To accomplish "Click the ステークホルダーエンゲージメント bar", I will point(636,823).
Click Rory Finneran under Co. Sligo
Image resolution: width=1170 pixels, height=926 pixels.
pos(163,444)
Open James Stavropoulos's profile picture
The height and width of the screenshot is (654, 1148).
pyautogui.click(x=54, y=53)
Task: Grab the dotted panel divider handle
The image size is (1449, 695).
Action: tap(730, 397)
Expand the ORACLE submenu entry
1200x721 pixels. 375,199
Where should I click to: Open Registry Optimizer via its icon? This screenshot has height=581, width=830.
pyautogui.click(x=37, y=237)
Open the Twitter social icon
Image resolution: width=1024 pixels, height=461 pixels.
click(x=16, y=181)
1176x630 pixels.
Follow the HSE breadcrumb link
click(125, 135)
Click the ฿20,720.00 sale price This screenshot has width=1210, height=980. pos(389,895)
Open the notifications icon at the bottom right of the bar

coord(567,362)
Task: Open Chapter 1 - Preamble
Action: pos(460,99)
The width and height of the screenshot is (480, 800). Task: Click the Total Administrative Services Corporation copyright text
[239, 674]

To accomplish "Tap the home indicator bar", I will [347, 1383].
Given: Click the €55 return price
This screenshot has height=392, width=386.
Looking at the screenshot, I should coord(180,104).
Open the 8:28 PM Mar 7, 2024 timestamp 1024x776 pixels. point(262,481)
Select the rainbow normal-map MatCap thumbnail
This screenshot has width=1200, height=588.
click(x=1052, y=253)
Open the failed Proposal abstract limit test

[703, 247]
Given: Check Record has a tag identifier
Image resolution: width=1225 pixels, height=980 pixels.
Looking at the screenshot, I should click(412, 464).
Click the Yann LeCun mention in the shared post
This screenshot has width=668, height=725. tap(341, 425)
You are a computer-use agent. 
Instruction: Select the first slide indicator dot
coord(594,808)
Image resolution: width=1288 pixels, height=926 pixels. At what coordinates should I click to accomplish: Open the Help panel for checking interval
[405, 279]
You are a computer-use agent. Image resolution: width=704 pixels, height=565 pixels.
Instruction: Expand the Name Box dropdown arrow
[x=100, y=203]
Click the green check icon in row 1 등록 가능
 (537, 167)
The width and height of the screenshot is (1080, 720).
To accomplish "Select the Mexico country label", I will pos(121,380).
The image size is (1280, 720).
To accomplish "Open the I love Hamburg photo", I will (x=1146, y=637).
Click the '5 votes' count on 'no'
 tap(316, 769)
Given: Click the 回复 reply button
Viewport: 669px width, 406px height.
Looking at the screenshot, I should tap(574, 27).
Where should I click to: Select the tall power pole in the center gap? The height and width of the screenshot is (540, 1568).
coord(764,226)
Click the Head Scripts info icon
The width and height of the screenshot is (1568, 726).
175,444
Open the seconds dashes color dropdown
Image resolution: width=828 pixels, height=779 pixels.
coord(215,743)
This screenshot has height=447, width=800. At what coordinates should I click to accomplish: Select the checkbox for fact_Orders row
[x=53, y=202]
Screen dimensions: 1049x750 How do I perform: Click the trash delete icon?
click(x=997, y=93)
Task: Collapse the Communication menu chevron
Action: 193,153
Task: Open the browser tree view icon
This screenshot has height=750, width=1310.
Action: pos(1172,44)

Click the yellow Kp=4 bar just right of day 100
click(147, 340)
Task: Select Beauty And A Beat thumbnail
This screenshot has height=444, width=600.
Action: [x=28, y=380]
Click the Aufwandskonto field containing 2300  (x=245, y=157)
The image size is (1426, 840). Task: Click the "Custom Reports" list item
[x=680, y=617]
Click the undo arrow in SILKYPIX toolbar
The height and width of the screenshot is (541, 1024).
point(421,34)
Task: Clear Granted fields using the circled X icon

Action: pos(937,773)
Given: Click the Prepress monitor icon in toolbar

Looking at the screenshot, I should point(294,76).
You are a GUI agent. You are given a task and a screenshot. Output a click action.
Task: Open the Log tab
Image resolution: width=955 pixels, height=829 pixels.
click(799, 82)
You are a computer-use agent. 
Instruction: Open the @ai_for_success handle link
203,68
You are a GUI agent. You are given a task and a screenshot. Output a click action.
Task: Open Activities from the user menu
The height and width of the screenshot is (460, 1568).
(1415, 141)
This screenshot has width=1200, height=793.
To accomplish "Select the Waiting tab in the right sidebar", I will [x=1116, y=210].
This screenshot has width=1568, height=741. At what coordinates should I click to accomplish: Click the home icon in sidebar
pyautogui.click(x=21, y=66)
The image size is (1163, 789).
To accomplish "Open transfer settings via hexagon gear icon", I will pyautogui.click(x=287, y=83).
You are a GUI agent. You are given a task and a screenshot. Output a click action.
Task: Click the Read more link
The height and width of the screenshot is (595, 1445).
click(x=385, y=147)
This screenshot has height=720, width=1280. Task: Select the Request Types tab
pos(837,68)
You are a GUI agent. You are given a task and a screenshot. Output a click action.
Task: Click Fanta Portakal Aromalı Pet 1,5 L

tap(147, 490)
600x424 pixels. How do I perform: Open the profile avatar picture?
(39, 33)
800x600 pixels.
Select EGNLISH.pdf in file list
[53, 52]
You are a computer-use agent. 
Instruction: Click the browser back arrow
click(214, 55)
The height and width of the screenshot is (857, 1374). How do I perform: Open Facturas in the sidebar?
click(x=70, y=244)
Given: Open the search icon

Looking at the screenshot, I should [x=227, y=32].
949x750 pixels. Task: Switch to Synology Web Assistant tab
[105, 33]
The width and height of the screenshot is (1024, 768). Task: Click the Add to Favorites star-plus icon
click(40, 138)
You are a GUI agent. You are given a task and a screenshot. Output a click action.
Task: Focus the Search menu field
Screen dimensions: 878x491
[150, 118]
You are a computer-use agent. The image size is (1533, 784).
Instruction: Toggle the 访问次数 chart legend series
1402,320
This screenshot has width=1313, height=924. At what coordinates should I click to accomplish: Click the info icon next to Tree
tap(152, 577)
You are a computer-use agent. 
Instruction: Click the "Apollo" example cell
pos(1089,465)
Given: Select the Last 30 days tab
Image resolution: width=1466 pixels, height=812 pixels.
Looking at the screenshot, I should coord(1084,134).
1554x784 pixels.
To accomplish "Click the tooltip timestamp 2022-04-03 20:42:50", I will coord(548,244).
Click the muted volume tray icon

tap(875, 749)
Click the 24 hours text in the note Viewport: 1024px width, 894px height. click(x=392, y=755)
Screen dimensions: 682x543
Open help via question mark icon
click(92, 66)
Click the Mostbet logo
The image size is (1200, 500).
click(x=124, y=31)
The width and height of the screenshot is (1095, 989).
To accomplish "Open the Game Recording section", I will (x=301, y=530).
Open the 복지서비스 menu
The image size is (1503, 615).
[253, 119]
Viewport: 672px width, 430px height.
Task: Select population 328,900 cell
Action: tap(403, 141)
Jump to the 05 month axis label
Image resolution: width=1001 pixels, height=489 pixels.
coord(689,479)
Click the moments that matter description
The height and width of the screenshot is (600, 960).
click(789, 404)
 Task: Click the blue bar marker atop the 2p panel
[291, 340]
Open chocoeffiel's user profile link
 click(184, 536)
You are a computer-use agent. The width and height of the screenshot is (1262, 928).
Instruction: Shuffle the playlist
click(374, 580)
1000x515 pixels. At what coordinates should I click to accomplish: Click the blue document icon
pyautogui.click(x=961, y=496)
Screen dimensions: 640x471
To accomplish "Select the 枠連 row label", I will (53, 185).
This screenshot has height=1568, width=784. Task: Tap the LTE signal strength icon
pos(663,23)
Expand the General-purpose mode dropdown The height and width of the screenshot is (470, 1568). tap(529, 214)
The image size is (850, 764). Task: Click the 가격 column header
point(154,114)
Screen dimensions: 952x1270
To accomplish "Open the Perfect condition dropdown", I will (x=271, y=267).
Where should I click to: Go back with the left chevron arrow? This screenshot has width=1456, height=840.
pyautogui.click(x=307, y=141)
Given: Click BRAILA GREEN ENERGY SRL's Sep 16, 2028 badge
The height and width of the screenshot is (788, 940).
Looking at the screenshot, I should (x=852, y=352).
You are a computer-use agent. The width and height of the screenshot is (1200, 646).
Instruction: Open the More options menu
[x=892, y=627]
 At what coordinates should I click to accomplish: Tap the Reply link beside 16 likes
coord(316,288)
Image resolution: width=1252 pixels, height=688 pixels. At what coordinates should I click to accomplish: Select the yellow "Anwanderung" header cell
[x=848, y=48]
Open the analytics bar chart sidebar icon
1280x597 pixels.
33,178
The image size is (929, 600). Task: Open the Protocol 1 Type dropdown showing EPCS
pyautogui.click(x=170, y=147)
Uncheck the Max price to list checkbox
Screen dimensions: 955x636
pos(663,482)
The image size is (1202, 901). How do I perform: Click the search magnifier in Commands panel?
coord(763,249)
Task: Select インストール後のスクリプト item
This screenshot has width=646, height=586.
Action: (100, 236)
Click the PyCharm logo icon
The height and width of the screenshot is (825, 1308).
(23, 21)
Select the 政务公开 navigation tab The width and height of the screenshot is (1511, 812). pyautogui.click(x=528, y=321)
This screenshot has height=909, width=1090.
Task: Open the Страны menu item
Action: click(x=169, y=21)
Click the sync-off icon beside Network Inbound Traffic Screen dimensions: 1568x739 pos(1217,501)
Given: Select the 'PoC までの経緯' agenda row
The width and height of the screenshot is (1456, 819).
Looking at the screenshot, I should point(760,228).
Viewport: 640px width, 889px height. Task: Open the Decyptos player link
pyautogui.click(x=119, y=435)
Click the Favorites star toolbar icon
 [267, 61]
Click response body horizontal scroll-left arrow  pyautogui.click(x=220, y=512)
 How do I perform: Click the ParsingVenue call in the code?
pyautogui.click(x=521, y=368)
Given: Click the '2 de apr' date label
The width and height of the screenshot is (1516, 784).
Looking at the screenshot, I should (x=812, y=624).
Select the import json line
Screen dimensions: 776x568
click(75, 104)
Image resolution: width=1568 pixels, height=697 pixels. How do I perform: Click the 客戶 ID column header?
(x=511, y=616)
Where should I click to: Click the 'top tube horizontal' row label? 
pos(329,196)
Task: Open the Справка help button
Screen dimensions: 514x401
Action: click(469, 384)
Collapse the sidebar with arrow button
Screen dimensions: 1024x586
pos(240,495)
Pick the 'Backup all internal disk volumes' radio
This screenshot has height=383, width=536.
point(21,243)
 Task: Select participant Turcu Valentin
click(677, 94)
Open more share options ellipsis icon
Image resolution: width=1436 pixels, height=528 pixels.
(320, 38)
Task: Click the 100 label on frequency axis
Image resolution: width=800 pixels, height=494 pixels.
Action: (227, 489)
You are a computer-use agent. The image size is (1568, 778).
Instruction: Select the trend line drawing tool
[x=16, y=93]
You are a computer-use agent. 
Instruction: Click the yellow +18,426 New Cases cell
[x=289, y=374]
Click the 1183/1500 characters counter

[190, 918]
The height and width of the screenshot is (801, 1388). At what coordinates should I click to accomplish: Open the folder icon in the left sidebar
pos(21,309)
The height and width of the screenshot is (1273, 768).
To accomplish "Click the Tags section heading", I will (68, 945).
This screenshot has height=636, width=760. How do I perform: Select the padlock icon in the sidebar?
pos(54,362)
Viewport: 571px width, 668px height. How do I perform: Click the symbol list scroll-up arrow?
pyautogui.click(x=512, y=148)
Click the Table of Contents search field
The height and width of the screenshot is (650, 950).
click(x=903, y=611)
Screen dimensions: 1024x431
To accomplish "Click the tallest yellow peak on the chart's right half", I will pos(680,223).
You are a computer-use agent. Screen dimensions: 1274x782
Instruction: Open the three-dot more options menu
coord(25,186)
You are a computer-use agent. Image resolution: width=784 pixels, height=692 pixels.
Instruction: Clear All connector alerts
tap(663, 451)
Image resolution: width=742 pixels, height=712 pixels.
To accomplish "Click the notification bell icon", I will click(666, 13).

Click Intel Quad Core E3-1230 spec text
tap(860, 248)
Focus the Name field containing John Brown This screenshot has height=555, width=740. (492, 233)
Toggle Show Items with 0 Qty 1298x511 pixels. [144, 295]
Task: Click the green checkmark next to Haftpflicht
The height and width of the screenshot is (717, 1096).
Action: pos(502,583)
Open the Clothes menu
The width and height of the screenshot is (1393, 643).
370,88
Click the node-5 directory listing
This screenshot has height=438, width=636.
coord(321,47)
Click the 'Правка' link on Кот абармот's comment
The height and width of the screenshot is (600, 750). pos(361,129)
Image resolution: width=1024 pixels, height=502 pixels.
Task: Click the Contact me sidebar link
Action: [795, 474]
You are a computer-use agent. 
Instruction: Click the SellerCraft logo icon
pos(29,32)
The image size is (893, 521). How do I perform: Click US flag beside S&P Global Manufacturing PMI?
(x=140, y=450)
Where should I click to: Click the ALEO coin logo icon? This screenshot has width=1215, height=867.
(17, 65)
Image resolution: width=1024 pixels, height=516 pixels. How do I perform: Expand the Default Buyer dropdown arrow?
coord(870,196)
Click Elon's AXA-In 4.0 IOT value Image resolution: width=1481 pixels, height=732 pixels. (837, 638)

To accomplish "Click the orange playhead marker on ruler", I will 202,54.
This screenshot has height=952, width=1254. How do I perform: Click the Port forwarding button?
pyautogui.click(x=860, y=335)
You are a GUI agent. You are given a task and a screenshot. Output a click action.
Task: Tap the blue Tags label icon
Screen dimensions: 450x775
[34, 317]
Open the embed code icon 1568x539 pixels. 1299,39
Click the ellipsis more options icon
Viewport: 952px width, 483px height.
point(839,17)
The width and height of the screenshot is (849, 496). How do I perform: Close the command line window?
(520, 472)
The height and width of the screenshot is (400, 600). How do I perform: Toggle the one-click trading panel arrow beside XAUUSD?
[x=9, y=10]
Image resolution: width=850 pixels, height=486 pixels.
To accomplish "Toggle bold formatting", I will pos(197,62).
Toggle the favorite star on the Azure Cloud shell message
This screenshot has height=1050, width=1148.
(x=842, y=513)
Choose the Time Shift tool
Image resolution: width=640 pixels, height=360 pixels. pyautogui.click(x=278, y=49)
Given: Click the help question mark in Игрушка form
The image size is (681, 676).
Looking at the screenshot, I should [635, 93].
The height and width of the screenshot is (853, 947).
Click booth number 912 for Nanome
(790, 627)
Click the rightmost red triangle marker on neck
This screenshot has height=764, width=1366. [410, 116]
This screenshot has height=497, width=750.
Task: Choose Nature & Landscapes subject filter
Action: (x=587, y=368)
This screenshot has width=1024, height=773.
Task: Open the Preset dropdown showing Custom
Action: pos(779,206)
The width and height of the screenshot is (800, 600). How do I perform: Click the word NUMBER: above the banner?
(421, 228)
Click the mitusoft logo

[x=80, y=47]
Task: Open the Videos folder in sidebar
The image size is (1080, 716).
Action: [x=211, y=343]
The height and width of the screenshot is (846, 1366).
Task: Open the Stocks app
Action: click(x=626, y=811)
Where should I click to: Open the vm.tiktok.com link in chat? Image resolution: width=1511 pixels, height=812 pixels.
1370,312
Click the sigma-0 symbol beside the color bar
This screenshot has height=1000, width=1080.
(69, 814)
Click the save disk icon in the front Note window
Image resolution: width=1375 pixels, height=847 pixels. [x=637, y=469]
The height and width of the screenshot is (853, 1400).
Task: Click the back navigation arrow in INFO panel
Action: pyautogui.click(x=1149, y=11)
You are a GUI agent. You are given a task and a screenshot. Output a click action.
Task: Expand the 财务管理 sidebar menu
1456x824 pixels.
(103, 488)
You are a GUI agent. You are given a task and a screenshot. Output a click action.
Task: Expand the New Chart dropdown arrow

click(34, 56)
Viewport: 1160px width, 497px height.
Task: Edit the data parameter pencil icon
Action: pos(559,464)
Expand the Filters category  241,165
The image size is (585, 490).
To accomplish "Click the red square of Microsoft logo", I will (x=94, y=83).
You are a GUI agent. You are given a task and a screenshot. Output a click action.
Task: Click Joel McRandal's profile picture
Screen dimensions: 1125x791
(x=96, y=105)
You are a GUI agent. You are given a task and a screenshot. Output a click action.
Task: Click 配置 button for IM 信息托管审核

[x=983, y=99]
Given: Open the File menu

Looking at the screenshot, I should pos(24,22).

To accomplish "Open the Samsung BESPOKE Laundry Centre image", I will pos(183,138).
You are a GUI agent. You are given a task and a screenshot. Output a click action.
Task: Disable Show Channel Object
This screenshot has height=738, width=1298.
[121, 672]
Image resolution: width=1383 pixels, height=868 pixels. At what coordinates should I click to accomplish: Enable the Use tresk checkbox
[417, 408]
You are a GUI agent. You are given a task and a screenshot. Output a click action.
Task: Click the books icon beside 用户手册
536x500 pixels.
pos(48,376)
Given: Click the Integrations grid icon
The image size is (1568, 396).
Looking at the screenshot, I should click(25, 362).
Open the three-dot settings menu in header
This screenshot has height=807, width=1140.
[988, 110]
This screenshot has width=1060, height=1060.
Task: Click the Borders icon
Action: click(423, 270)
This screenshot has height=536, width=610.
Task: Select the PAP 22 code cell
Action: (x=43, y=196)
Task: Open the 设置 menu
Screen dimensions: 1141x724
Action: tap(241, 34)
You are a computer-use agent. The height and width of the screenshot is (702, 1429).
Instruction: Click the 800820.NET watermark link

^^^^^^^^

EXERCISE DIRECTIONS:
Look through the records above for the string "thumbnail", then copy every line that has it.

RESPONSE:
Select the rainbow normal-map MatCap thumbnail
Task: Select Beauty And A Beat thumbnail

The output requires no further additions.